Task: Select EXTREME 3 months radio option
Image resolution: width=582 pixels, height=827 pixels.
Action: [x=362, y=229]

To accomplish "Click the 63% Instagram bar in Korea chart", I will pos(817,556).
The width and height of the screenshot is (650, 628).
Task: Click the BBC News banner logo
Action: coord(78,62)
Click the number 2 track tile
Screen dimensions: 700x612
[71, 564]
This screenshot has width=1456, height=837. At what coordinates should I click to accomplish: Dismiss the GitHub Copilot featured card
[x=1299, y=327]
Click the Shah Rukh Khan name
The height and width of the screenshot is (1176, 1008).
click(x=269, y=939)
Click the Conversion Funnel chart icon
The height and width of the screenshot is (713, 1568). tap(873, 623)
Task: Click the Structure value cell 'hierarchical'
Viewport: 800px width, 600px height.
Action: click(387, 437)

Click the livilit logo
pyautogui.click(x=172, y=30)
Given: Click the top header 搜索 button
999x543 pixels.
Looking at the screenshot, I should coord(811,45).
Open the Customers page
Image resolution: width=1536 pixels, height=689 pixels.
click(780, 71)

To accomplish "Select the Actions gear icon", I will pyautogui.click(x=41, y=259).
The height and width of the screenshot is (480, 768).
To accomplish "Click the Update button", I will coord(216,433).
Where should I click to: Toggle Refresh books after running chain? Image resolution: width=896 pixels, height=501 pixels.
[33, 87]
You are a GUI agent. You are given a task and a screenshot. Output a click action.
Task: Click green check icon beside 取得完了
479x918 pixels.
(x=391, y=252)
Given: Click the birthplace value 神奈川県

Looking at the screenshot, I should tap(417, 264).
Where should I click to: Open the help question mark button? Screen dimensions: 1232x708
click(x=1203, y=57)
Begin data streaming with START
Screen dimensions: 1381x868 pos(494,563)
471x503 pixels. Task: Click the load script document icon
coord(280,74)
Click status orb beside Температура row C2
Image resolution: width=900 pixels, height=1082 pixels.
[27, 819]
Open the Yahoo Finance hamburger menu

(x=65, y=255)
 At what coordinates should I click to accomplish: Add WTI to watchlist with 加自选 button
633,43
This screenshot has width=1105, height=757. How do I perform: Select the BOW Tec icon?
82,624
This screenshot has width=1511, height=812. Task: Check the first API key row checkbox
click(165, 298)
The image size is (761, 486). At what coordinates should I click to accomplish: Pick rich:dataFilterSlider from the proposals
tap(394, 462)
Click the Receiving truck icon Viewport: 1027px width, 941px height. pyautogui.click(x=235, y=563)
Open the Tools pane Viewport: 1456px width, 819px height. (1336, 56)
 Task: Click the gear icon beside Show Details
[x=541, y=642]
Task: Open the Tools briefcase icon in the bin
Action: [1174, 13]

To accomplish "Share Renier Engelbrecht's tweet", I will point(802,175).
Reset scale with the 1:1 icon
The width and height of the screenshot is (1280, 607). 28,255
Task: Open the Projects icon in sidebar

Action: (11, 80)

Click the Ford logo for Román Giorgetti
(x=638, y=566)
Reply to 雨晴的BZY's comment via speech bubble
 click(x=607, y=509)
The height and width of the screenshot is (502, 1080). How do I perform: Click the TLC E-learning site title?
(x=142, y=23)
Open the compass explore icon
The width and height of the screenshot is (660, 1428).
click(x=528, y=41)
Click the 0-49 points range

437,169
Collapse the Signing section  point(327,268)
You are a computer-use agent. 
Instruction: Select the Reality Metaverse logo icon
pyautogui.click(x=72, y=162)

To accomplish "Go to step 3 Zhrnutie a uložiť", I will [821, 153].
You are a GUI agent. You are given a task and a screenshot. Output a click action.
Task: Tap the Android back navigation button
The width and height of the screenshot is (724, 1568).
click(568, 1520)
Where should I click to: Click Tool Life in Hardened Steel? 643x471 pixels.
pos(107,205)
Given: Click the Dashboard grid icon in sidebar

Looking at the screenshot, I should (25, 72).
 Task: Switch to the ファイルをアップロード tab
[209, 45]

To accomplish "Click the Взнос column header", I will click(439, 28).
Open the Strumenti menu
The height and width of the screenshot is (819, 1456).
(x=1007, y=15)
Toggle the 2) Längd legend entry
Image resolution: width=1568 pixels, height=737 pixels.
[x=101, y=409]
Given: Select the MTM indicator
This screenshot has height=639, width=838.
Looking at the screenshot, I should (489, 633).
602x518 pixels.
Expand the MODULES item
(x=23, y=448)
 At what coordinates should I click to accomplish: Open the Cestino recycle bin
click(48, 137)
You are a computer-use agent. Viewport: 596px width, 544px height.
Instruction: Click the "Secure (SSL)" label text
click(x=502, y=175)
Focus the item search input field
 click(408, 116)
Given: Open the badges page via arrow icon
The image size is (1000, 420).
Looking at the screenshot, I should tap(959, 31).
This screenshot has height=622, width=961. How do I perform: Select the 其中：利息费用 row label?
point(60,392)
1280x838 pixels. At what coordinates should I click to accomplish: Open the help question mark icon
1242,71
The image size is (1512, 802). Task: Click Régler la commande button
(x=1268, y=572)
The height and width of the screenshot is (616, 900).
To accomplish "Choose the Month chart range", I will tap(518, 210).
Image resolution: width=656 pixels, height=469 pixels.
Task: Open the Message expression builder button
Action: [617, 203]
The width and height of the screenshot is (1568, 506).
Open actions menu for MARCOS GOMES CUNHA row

—————

A verbatim copy of all the records is required. Write it out in full.

Task: Select EXTREME 3 months radio option
Image resolution: width=582 pixels, height=827 pixels.
Action: [x=362, y=229]

To accomplish "Click the 63% Instagram bar in Korea chart", I will pos(817,556).
The width and height of the screenshot is (650, 628).
Task: Click the BBC News banner logo
Action: coord(78,62)
Click the number 2 track tile
Screen dimensions: 700x612
[71, 564]
This screenshot has width=1456, height=837. At what coordinates should I click to accomplish: Dismiss the GitHub Copilot featured card
[x=1299, y=327]
Click the Shah Rukh Khan name
The height and width of the screenshot is (1176, 1008).
click(x=269, y=939)
Click the Conversion Funnel chart icon
The height and width of the screenshot is (713, 1568). tap(873, 623)
Task: Click the Structure value cell 'hierarchical'
Viewport: 800px width, 600px height.
Action: click(387, 437)

Click the livilit logo
pyautogui.click(x=172, y=30)
Given: Click the top header 搜索 button
999x543 pixels.
Looking at the screenshot, I should coord(811,45).
Open the Customers page
Image resolution: width=1536 pixels, height=689 pixels.
click(780, 71)

To accomplish "Select the Actions gear icon", I will pyautogui.click(x=41, y=259).
The height and width of the screenshot is (480, 768).
To accomplish "Click the Update button", I will coord(216,433).
Where should I click to: Toggle Refresh books after running chain? Image resolution: width=896 pixels, height=501 pixels.
[33, 87]
You are a GUI agent. You are given a task and a screenshot. Output a click action.
Task: Click green check icon beside 取得完了
479x918 pixels.
(x=391, y=252)
Given: Click the birthplace value 神奈川県

Looking at the screenshot, I should tap(417, 264).
Where should I click to: Open the help question mark button? Screen dimensions: 1232x708
click(x=1203, y=57)
Begin data streaming with START
Screen dimensions: 1381x868 pos(494,563)
471x503 pixels. Task: Click the load script document icon
coord(280,74)
Click status orb beside Температура row C2
Image resolution: width=900 pixels, height=1082 pixels.
[27, 819]
Open the Yahoo Finance hamburger menu

(x=65, y=255)
 At what coordinates should I click to accomplish: Add WTI to watchlist with 加自选 button
633,43
This screenshot has width=1105, height=757. How do I perform: Select the BOW Tec icon?
82,624
This screenshot has width=1511, height=812. Task: Check the first API key row checkbox
click(165, 298)
The image size is (761, 486). At what coordinates should I click to accomplish: Pick rich:dataFilterSlider from the proposals
tap(394, 462)
Click the Receiving truck icon Viewport: 1027px width, 941px height. pyautogui.click(x=235, y=563)
Open the Tools pane Viewport: 1456px width, 819px height. (1336, 56)
 Task: Click the gear icon beside Show Details
[x=541, y=642]
Task: Open the Tools briefcase icon in the bin
Action: [1174, 13]

To accomplish "Share Renier Engelbrecht's tweet", I will point(802,175).
Reset scale with the 1:1 icon
The width and height of the screenshot is (1280, 607). 28,255
Task: Open the Projects icon in sidebar

Action: (11, 80)

Click the Ford logo for Román Giorgetti
(x=638, y=566)
Reply to 雨晴的BZY's comment via speech bubble
 click(x=607, y=509)
The height and width of the screenshot is (502, 1080). How do I perform: Click the TLC E-learning site title?
(x=142, y=23)
Open the compass explore icon
The width and height of the screenshot is (660, 1428).
click(x=528, y=41)
Click the 0-49 points range

437,169
Collapse the Signing section  point(327,268)
You are a computer-use agent. 
Instruction: Select the Reality Metaverse logo icon
pyautogui.click(x=72, y=162)

To accomplish "Go to step 3 Zhrnutie a uložiť", I will [821, 153].
You are a GUI agent. You are given a task and a screenshot. Output a click action.
Task: Tap the Android back navigation button
The width and height of the screenshot is (724, 1568).
click(568, 1520)
Where should I click to: Click Tool Life in Hardened Steel? 643x471 pixels.
pos(107,205)
Given: Click the Dashboard grid icon in sidebar

Looking at the screenshot, I should (25, 72).
 Task: Switch to the ファイルをアップロード tab
[209, 45]

To accomplish "Click the Взнос column header", I will click(439, 28).
Open the Strumenti menu
The height and width of the screenshot is (819, 1456).
(x=1007, y=15)
Toggle the 2) Längd legend entry
Image resolution: width=1568 pixels, height=737 pixels.
[x=101, y=409]
Given: Select the MTM indicator
This screenshot has height=639, width=838.
Looking at the screenshot, I should (489, 633).
602x518 pixels.
Expand the MODULES item
(x=23, y=448)
 At what coordinates should I click to accomplish: Open the Cestino recycle bin
click(48, 137)
You are a computer-use agent. Viewport: 596px width, 544px height.
Instruction: Click the "Secure (SSL)" label text
click(x=502, y=175)
Focus the item search input field
 click(408, 116)
Given: Open the badges page via arrow icon
The image size is (1000, 420).
Looking at the screenshot, I should tap(959, 31).
This screenshot has height=622, width=961. How do I perform: Select the 其中：利息费用 row label?
point(60,392)
1280x838 pixels. At what coordinates should I click to accomplish: Open the help question mark icon
1242,71
The image size is (1512, 802). Task: Click Régler la commande button
(x=1268, y=572)
The height and width of the screenshot is (616, 900).
To accomplish "Choose the Month chart range", I will tap(518, 210).
Image resolution: width=656 pixels, height=469 pixels.
Task: Open the Message expression builder button
Action: [617, 203]
The width and height of the screenshot is (1568, 506).
Open actions menu for MARCOS GOMES CUNHA row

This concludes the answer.